Our approach is able to gain fine-grained controls over a diverse set of bi-directional and multi-directional attributes, and we showcase its ability to achieve disentanglement significantly better than state-of-the-art methods.
- Score: 19.950198707910587
- License: http://arxiv.org/licenses/nonexclusive-distrib/1.0/
- Abstract: Generative Adversarial Networks (GANs) have been widely applied in modeling
diverse image distributions. However, despite its impressive applications, the
structure of the latent space in GANs largely remains as a black-box, leaving
its controllable generation an open problem, especially when spurious
correlations between different semantic attributes exist in the image
distributions. To address this problem, previous methods typically learn linear
directions or individual channels that control semantic attributes in the image
space. However, they often suffer from imperfect disentanglement, or are unable
to obtain multi-directional controls. In this work, in light of the above
challenges, we propose a novel approach that discovers nonlinear controls,
which enables multi-directional manipulation as well as effective
disentanglement, based on gradient information in the learned GAN latent space.

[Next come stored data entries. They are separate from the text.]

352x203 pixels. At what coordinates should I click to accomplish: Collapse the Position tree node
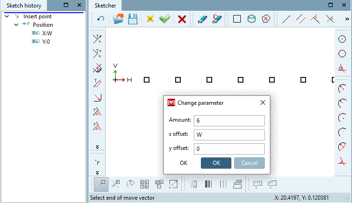pos(16,25)
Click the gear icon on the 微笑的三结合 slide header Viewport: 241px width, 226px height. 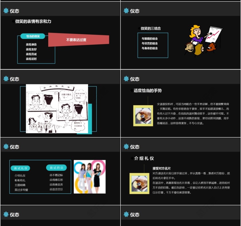(x=126, y=11)
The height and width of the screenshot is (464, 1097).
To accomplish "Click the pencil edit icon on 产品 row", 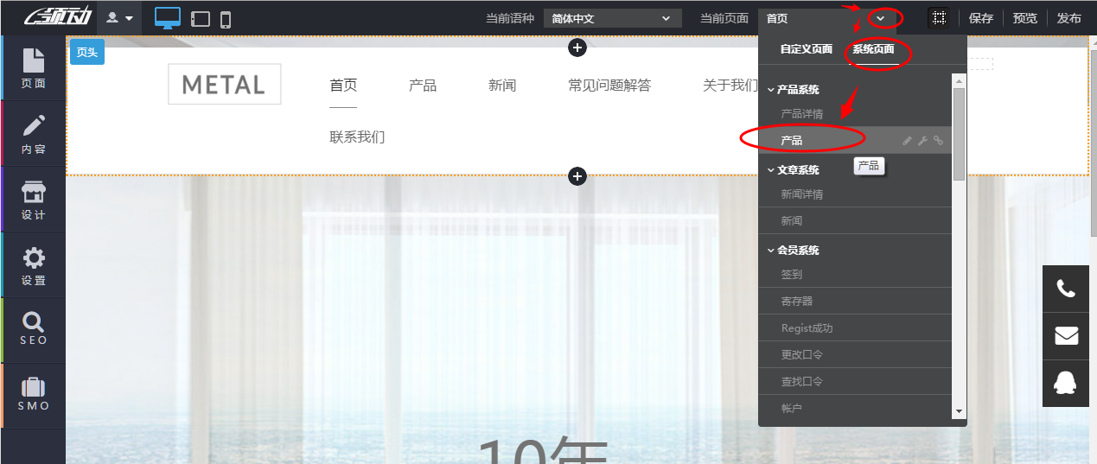I will 907,141.
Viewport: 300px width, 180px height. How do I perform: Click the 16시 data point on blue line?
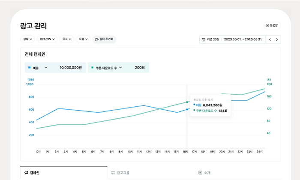click(187, 109)
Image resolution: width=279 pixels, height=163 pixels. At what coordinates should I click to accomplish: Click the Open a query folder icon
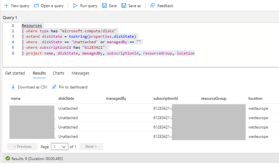tap(36, 6)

More specifically, we first learn interpolation directions by following the
gradients from classification networks trained separately on the attributes,
and then navigate the latent space by exclusively controlling channels
activated for the target attribute in the learned directions. Empirically, with
small training data, our approach is able to gain fine-grained controls over a
diverse set of bi-directional and multi-directional attributes, and we showcase
its ability to achieve disentanglement significantly better than
state-of-the-art methods both qualitatively and quantitatively.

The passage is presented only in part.